The Thoughts of a Frumpy Professor

............................................ ............................................ A blog devoted to the ramblings of a small town, middle aged college professor as he experiences life and all its strange variances.

Tuesday, May 07, 2013

Cucumber





I have relished cucumbers all my life.  One of my earliest memories from childhood was when I was about two years old (I know the rough age because I know from my mother that I was no longer in that particular high chair after I was two years old) and eating cucumber rings from the metal table of my high chair.

I will eat cucumbers in any form.... fresh, in salads, pickled in one way or another (dill, Polish, hot-and-spicy, bread-and-butter, candied, and sweet (in order of preference)).

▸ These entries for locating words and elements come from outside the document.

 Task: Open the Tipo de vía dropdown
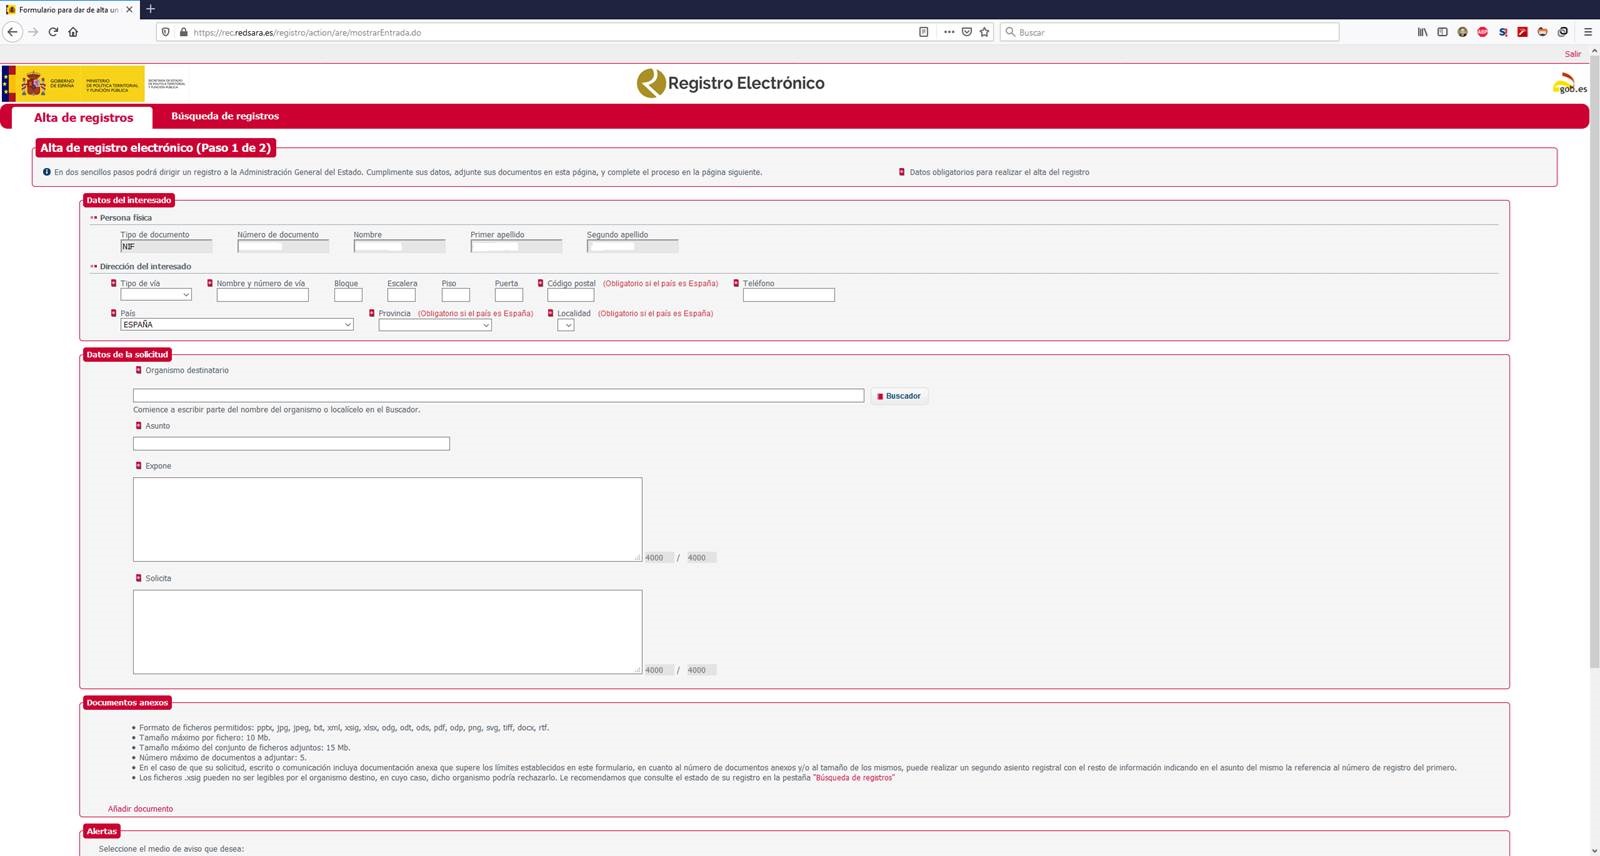[155, 295]
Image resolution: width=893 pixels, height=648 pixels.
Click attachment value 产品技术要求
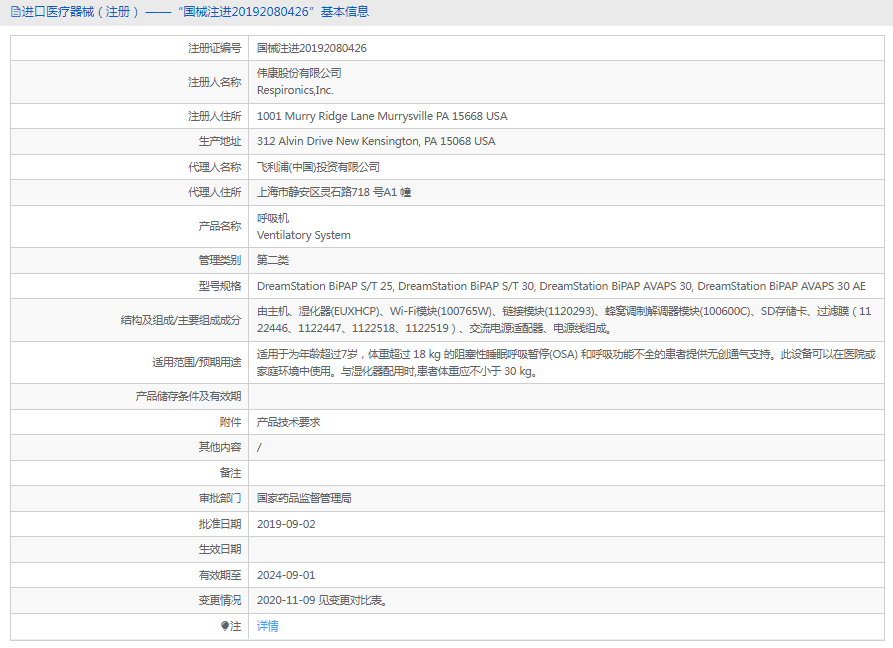288,422
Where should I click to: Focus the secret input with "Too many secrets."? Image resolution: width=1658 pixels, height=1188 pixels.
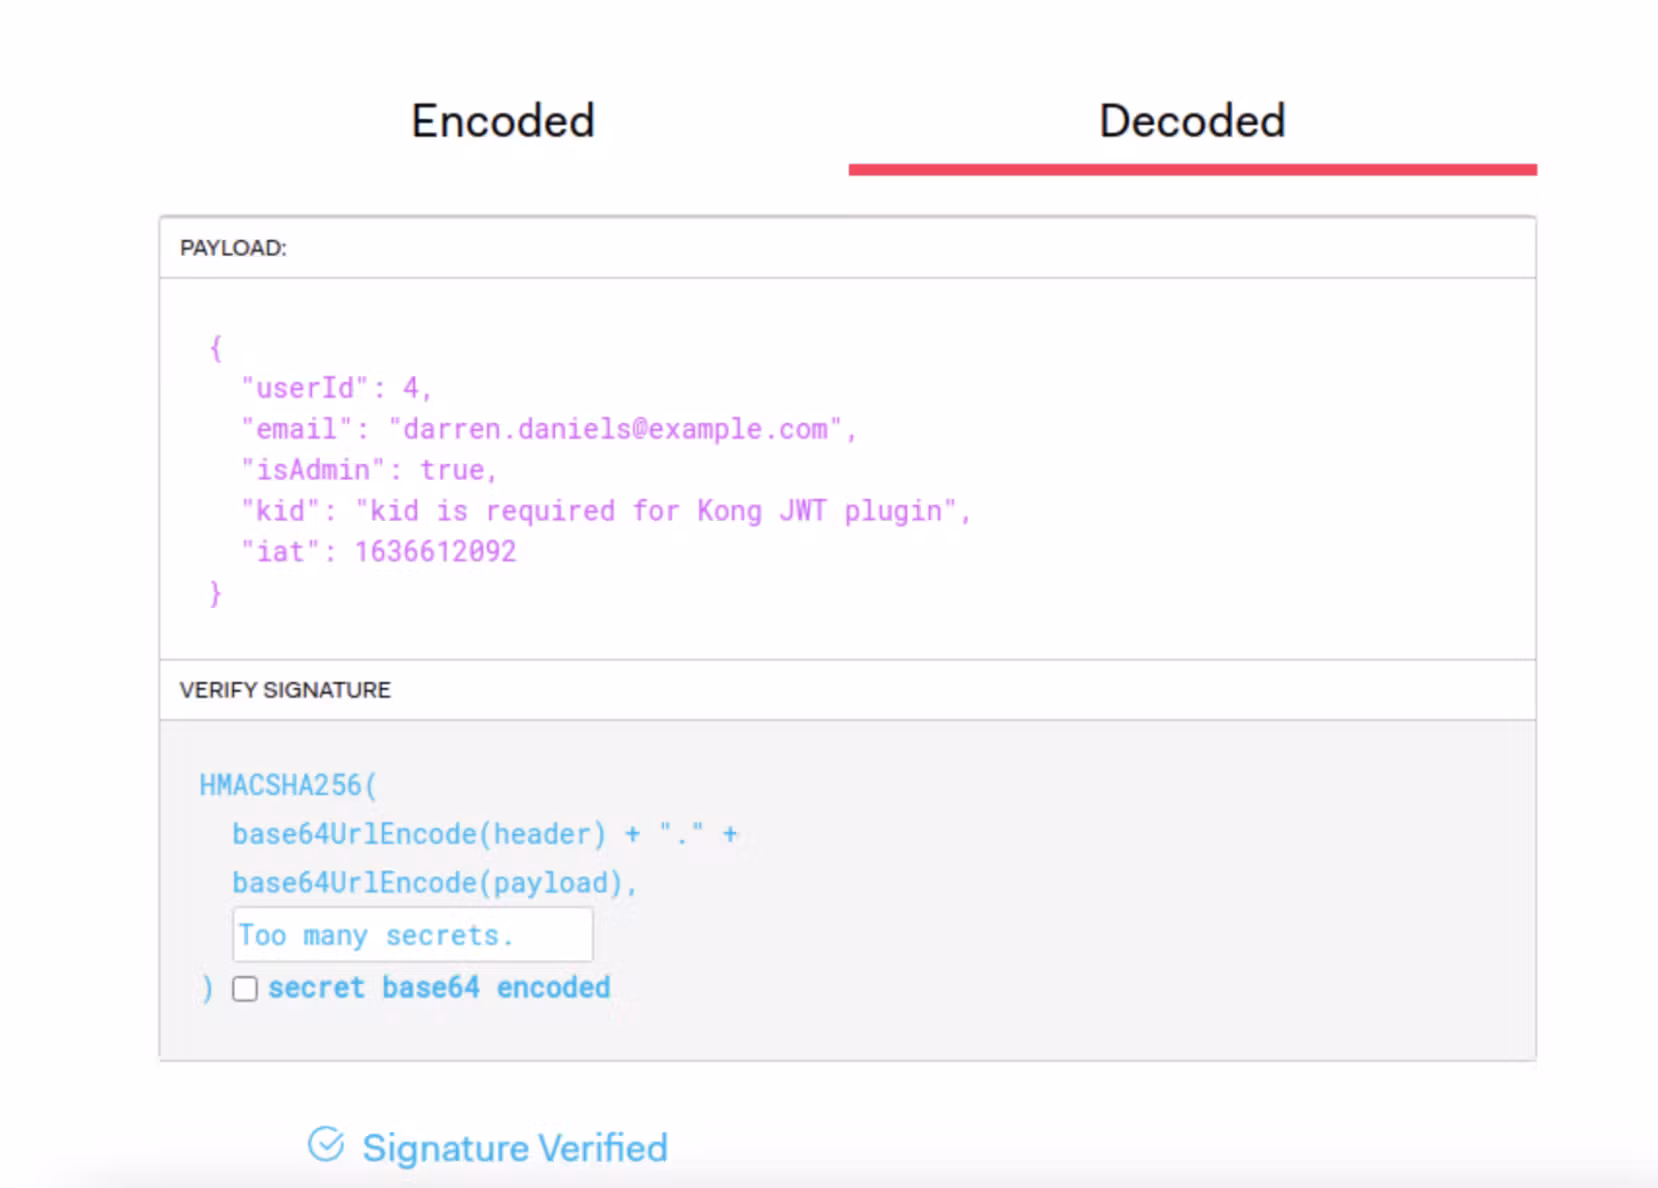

I have never met a cucumber I did not like.

I am still in the void, but I am trying to fix it.

PipeTobacco   



Monday, May 06, 2013

.
Mute



I have been mute for quite a while now.  Perhaps that will change now.  I do not have a whole helluva lot to say at the moment, but I do feel again like trying to write again.   I seem to have lost my focus in life.  I seem to have lost the idea of having goals and aspirations.  I seem to be adrift, not really hearing or seeing any sort of call to do anything.   I was just going to say that "I would be content to sit all day." but that is not really accurate.  To sit and simply do nothing does not make me feel content either.  I am not sure what WOULD make me feel content, if anything.  But, in the same vein, I am not discontent.  I am simply devoid of emotion, devoid of goals, devoid of any feeling of purpose, devoid of desire, devoid of anything.  I have become a void.